Although An Unmarried Woman tops every obituary you'll see about her, Clayburgh also took on another groundbreaking role in cinema as Ruth Loomis, the nation's first female Supreme Court Justice -- this at a time when none existed -- in the 2001 film First Monday in October. (Clayburgh onscreen preceded Sandra Day O'Connor to the bench in real life by  less than two months.) It's very telling that the role also foreshadowed what subsequent Supreme Court Justices Sonia Sotomayor and Elena Kagan would face during the confirmation process decades later. In a scene in which Clayburgh's character is testifying before the Senate Judiciary Committee, she refers to her status as a childless woman: ''The F.B.I. is wrong in reporting to you that I have no children. Ideas are my children, and I have hundreds of them.''

Clayburgh continued to work in television (ABC's Dirty Sexy Money) and film until shortly before her death. Her latest movie, Love and Other Drugs, will be released on November 24. Although I'll make a point to see it, I doubt anything Clayburgh does in that film will come close my favorite moment of hers on film. (SPOILER ALERT: I'm revealing the end of An Unmarried Woman)
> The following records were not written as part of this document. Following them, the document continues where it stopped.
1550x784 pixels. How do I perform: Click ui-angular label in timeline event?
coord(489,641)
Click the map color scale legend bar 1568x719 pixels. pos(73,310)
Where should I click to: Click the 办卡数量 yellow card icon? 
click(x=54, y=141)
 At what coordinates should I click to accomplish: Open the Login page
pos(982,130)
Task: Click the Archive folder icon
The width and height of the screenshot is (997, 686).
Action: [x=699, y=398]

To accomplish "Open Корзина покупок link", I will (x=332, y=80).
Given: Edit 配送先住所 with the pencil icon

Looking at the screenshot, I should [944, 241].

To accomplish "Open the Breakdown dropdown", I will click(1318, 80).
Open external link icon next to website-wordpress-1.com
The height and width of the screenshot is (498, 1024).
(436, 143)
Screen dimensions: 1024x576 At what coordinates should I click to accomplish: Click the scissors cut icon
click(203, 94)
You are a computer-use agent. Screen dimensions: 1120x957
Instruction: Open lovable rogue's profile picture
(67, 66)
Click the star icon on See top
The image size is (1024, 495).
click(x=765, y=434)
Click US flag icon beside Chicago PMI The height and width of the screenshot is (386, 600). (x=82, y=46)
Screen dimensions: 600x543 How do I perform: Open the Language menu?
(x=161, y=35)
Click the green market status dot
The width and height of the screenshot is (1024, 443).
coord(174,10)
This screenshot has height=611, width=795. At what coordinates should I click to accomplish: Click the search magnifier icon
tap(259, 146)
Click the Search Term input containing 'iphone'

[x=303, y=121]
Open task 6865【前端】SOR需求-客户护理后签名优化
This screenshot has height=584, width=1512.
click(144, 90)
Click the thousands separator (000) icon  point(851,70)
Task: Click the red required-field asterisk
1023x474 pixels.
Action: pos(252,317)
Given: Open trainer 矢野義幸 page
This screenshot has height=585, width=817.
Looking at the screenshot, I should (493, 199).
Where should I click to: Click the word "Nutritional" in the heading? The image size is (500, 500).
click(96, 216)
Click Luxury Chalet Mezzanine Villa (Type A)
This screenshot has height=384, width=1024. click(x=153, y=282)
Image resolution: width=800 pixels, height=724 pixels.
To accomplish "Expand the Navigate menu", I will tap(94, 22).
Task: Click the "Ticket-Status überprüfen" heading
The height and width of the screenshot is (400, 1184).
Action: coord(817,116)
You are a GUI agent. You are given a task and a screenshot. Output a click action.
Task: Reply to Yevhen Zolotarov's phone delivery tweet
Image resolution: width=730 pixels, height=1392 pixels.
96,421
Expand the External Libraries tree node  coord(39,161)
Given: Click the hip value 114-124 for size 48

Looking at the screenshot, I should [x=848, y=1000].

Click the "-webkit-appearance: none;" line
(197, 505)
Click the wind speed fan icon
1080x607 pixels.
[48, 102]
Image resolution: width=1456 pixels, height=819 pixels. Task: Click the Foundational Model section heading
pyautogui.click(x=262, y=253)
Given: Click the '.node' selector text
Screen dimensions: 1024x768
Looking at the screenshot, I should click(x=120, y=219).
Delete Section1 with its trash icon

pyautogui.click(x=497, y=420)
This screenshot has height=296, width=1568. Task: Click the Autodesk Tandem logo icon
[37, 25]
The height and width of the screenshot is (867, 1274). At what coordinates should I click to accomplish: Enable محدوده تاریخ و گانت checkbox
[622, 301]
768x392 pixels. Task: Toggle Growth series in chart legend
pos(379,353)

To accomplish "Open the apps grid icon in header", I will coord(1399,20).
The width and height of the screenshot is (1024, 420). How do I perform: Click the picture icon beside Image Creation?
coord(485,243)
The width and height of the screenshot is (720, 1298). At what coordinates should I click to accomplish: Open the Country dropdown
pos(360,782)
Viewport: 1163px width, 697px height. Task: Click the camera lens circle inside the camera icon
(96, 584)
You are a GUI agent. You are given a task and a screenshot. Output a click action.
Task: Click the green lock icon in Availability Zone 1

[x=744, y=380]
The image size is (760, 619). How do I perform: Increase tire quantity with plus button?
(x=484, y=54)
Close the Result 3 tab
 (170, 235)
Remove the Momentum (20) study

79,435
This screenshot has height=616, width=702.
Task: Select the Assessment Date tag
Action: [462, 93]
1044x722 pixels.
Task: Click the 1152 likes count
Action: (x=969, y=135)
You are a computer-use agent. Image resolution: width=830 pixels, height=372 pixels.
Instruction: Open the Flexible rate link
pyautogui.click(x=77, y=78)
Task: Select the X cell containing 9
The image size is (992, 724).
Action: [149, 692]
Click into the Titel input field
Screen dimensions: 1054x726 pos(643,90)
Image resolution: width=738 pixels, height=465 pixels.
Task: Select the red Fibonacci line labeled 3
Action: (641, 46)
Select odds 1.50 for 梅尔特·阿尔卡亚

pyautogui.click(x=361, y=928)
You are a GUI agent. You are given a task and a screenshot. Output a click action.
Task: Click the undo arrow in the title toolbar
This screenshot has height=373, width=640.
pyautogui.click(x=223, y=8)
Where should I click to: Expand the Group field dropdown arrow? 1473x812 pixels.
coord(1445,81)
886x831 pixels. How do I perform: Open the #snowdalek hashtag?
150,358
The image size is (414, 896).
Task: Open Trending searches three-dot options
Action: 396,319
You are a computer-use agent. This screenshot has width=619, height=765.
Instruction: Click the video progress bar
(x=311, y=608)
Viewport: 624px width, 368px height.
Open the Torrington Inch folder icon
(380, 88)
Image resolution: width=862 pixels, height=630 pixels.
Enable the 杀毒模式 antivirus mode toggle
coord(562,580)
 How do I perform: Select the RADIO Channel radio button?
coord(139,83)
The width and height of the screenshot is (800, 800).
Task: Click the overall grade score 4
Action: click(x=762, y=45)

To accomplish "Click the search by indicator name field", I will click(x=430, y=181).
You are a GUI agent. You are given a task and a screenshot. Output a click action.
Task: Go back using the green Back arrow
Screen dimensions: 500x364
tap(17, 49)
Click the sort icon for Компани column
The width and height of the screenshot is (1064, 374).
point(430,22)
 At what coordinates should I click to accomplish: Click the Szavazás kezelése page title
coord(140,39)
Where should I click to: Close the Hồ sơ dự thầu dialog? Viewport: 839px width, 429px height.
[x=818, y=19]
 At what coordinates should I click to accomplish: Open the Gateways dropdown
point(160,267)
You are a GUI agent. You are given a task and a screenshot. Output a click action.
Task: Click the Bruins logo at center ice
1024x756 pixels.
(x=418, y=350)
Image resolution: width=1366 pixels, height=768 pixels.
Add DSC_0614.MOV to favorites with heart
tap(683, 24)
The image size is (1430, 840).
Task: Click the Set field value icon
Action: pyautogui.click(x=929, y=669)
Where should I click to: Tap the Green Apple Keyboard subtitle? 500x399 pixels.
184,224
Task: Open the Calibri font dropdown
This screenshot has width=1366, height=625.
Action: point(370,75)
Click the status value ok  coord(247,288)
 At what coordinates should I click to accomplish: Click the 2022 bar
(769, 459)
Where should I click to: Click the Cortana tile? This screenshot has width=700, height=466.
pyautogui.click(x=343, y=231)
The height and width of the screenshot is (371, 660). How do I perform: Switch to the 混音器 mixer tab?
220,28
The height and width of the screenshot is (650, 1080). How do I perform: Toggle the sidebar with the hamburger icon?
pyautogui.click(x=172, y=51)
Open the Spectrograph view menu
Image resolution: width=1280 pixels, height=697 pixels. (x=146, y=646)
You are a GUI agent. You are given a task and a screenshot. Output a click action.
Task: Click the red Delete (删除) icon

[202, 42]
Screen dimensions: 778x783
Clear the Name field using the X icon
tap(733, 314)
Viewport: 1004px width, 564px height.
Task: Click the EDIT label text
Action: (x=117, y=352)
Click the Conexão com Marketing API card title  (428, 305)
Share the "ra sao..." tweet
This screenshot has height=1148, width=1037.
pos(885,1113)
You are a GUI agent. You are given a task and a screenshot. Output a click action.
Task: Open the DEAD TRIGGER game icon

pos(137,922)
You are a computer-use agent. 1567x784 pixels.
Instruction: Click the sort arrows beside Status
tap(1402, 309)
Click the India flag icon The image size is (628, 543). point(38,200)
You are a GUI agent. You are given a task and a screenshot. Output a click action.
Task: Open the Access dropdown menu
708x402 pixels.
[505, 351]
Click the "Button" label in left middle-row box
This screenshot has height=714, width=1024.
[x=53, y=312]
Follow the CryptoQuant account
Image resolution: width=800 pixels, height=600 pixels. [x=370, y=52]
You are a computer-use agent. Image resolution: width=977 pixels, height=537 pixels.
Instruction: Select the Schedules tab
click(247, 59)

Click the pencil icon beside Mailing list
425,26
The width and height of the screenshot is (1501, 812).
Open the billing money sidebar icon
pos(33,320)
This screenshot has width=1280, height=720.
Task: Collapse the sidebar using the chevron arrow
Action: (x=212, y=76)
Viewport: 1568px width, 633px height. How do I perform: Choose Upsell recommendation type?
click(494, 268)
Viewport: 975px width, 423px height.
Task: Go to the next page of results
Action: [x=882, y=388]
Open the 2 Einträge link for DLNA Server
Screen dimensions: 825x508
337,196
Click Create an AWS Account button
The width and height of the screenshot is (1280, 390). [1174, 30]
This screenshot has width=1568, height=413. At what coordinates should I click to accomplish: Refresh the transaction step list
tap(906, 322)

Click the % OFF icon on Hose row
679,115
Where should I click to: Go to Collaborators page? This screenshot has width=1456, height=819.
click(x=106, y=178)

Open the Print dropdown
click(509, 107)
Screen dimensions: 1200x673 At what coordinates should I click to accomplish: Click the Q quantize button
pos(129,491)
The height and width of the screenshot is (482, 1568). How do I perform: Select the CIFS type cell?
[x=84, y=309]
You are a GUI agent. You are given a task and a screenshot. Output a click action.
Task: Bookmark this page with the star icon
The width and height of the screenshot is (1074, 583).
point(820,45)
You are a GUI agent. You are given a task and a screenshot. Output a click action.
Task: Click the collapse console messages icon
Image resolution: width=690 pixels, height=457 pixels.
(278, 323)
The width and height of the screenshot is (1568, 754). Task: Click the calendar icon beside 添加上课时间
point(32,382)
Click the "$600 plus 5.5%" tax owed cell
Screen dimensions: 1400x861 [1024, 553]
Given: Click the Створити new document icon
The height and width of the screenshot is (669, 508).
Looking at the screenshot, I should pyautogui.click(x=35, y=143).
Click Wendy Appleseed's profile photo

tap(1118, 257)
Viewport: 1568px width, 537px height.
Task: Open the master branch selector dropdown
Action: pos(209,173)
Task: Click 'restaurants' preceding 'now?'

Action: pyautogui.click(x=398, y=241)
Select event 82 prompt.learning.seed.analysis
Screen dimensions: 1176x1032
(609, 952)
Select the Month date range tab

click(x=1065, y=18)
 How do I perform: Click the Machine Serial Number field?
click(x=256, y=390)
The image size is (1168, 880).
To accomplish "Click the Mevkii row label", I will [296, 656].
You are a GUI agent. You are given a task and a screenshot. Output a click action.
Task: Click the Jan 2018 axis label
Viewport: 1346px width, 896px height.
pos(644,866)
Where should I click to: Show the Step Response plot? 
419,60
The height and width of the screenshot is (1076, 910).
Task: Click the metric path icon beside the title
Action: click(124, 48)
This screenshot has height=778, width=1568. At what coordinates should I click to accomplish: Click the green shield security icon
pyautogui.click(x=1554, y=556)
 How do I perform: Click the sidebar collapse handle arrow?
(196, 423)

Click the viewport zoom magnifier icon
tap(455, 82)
After refusing to surrender her independence to go away with an artist she's in love with, Erica watches him drive off as he leaves behind one of his paintings -- his parting gift to her. The vivid, open-ended scene is a metaphor for what she's given up and what she's gained: Erica,dressed all in white with a bemused expression on her face, struggles to navigate the crowded streets of Manhattan with an enormous piece of rainbow-hued art, the wind tugging at the canvas and swinging her around, pedestrians stopping and staring, traffic weaving around her as she resolutely makes her own way forward, confident, alone.

Photo © Nancy R. Schiff/Hulton Archive/Getty Images


Comments

November 10, 2010 at 12:39 pm
(1) Anne Caroline Drake :

Linda,

When I saw the news, I felt like I’d been sucker punched. My favorite movie was IT’S MY TURN ~ which debuted about the same time I got divorced. The plot is quite similar to UNMARRIED WOMAN. Thanks for reminding me of that iconic scene.